We have held that, under certain circumstances, the material breach of a contract by one party can excuse further performance by the other party. Chance v. McCann, 405 N.J. Super. 547, 565-66 (App. Div. 2009).

Ingrassia Constr. Co., Inc. v. Vernon Twp. Bd. of Educ., 345 N.J. Super. 130, 136-37 (App. Div. 2001) ("[I]f 'during the course of performance one party fails to perform "essential obligations under the contract," he may be considered to have committed a material breach and the other party may elect to terminate it.'" (quoting Medivox Prod., Inc. v. Hoffmann-LaRoche, Inc., 107 N.J. Super. 47, 58-59 (Law Div. 1969))). See also Magnet Res., Inc. v. Summit MRI, Inc., 318 N.J. Super. 275, 285-86 (App.

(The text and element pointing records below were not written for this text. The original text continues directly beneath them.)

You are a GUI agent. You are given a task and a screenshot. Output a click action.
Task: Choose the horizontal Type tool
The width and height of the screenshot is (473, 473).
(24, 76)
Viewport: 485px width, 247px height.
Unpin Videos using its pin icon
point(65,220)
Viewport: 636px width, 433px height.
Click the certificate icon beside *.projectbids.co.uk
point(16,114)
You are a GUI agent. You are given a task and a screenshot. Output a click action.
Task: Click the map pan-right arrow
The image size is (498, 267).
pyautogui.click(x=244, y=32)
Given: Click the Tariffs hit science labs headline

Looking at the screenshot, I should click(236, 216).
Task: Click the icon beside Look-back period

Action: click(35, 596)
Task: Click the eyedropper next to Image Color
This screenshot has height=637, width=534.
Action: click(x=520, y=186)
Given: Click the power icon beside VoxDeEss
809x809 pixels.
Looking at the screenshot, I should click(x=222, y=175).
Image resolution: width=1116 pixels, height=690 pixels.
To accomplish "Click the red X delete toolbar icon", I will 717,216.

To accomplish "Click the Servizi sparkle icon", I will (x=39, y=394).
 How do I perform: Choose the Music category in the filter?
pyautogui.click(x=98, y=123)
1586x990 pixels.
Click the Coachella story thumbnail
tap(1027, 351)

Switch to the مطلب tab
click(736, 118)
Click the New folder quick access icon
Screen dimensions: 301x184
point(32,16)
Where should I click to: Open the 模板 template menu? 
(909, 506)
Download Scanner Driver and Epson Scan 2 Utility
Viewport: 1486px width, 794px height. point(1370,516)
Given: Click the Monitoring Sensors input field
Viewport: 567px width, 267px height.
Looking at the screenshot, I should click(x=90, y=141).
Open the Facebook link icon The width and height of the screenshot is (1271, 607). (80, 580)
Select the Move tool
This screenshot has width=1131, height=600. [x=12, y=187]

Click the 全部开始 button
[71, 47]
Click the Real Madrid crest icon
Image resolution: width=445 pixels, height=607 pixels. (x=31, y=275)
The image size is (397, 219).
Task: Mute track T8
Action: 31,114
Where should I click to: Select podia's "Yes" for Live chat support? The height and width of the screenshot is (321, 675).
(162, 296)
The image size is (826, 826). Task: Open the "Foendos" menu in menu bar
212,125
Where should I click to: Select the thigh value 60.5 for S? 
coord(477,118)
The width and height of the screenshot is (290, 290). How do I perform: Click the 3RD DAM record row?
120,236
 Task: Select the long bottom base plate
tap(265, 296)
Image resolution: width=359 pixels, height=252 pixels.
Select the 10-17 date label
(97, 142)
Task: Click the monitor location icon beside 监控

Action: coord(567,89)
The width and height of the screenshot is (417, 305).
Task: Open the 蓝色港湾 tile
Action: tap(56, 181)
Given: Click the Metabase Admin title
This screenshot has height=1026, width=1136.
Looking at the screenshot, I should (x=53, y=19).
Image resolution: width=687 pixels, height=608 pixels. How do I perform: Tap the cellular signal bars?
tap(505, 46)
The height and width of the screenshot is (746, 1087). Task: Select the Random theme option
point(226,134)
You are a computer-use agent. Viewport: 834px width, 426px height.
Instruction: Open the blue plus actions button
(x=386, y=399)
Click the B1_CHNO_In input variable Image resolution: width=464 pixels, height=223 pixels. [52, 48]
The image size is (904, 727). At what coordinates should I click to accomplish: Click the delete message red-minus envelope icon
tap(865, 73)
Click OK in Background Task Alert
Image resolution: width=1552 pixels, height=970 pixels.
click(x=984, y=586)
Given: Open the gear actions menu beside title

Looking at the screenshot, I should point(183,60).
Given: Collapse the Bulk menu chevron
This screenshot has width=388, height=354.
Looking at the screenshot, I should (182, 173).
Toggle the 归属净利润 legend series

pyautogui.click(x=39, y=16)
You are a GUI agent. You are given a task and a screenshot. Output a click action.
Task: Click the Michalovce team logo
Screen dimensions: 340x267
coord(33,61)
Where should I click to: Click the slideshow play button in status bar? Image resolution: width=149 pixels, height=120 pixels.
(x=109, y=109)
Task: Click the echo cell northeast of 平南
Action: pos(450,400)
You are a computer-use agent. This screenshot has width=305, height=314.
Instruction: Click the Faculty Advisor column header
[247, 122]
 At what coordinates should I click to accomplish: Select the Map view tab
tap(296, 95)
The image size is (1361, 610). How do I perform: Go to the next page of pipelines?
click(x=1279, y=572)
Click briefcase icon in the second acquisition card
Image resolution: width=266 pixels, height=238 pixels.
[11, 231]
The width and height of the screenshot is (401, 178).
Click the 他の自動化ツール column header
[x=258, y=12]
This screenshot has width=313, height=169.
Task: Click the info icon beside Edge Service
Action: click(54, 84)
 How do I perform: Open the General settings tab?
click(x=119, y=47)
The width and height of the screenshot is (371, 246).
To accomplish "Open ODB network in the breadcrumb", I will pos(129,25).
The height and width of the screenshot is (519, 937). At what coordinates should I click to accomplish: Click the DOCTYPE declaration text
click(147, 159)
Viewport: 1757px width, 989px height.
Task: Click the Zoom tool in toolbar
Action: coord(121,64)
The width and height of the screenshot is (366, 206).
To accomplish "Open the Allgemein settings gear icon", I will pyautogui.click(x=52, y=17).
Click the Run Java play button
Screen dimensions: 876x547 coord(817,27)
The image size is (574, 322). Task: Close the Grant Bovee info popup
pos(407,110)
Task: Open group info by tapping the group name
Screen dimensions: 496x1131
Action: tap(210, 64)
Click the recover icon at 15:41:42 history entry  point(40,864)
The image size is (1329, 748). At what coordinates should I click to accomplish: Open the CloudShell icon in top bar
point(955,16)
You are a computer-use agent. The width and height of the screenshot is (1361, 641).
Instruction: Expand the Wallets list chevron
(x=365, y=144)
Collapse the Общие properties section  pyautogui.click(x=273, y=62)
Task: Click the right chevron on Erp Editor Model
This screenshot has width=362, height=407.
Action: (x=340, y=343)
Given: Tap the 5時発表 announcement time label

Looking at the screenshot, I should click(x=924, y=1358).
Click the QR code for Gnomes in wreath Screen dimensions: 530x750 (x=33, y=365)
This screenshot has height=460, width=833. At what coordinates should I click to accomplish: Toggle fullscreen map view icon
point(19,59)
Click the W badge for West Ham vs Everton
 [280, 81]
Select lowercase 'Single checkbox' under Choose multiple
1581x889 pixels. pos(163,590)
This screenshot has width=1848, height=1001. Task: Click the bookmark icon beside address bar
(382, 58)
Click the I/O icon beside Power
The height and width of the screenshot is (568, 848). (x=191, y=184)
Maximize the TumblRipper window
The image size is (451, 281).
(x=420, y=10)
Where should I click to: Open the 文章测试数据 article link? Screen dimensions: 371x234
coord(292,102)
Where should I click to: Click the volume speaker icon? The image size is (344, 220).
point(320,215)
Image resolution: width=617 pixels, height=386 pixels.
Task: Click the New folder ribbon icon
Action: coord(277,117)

Div. 1998) (citing Restatement (Second) of Contracts § 237 (1981)).

Where a contract calls for a series of acts over a long term, a material breach may arise upon a single occurrence or consistent recurrences which tend to "defeat the purpose of the contract." In applying the test of materiality to such contracts a court should evaluate "the ratio quantitatively which the breach bears to the contract as a whole, and secondly the degree of probability or improbability that such a breach will be repeated." [Magnet, supra, 318 N.J. Super. at 286 (quoting Medivox Prod., supra, 107 N.J. Super. at 59).]

Consequently, the breach itself must be material and the provision breached must be an "essential" obligation of the contract. That decision is ordinarily one for the finder of fact. Chance, supra, 405 N.J. Super. at 566 (citing Lo Re v. Tel-Air Commc'ns, Inc., 200 N.J. Super. 59, 72-73 (App. Div. 1985)).


In the case before us, at the return of the order to show cause and on the summary judgment motion, the judge relied upon conflicting certifications to find that there was no material breach of the settlement agreement. Our review of the record leads us to the conclusion that there were genuine issues of material fact as to whether there was a breach of Tamburro's obligations under Paragraph 3 and, if so, whether it was a material breach of an essential provision of the settlement agreement, such that further performance by the Board was excused. Consequently, the judge should have held an evidentiary hearing rather than deciding the factual issues on the basis of conflicting certifications. See R. 4:46-3(b):

If after the inquiry prescribed by paragraph (a) of this rule [concerning disputed and undisputed facts] it appears to the court at the hearing of the motion that the case may be fully or partially adjudicated upon limited testimony, with or without specific further discovery, the court shall, if practicable, enter an order fixing a date certain for the trial of specifically identified disputed factual issues and, if appropriate, fixing the subject, mode, and time for completion of discovery.

Because this action was brought in the Chancery Division, a mini-bench trial on those limited factual issues would be appropriate. See Agurto v. Guhr, 381 N.J. Super. 519, 531 (App. Div. 2005).

Reversed and remanded for further proceedings consistent with this opinion.